Data to examine:
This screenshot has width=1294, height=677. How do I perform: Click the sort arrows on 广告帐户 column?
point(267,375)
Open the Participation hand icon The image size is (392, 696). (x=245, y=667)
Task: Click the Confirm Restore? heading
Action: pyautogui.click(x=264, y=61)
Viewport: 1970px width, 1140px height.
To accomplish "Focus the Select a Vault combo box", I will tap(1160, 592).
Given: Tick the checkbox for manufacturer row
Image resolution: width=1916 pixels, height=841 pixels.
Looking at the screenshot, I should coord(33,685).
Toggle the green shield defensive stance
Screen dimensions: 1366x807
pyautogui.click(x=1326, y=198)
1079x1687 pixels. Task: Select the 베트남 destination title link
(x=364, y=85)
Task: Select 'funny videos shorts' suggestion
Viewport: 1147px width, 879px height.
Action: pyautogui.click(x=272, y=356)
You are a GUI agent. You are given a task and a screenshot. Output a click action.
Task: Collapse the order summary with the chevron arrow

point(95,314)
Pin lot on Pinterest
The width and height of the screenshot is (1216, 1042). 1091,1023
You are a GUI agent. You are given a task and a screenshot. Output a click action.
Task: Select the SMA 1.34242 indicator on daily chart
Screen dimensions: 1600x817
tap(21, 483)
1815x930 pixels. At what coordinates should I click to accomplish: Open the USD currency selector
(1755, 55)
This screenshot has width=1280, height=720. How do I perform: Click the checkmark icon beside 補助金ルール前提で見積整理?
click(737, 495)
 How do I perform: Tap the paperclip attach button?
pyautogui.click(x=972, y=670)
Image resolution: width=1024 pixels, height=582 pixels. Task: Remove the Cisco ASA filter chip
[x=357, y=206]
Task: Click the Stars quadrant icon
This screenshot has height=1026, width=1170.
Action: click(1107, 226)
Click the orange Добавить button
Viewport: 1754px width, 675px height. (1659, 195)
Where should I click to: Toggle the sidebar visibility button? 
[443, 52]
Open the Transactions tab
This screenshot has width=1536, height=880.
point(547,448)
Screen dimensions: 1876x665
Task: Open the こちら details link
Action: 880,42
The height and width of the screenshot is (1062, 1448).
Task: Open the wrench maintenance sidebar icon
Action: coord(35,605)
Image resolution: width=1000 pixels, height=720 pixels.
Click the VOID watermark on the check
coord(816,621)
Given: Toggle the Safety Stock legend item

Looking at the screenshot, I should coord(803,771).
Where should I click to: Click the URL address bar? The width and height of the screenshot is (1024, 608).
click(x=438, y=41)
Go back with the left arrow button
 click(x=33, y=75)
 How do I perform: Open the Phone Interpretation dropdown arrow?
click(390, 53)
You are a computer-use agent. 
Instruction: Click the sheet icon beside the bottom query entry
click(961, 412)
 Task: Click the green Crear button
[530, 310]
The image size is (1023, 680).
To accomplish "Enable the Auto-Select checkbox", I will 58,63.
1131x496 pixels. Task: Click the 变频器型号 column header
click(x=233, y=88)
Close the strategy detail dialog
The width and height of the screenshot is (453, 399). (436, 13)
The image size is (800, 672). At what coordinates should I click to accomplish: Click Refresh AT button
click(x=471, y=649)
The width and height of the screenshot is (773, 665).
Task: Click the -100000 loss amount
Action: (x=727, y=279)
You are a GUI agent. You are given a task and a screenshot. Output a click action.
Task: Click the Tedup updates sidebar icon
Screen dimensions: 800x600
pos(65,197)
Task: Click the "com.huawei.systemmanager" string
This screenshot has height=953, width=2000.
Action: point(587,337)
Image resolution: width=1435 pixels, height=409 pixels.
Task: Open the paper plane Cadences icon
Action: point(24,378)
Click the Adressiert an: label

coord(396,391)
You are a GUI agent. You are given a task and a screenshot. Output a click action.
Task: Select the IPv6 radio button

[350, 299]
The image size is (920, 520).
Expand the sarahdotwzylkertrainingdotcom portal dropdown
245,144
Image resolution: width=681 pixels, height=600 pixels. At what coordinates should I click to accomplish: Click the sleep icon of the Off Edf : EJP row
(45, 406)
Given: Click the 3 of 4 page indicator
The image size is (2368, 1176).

Required action:
List each line of the records that holds the string "will".

Solution below:
To accomplish "Focus the Select a Vault combo box", I will tap(1160, 592).
To accomplish "Enable the Auto-Select checkbox", I will 58,63.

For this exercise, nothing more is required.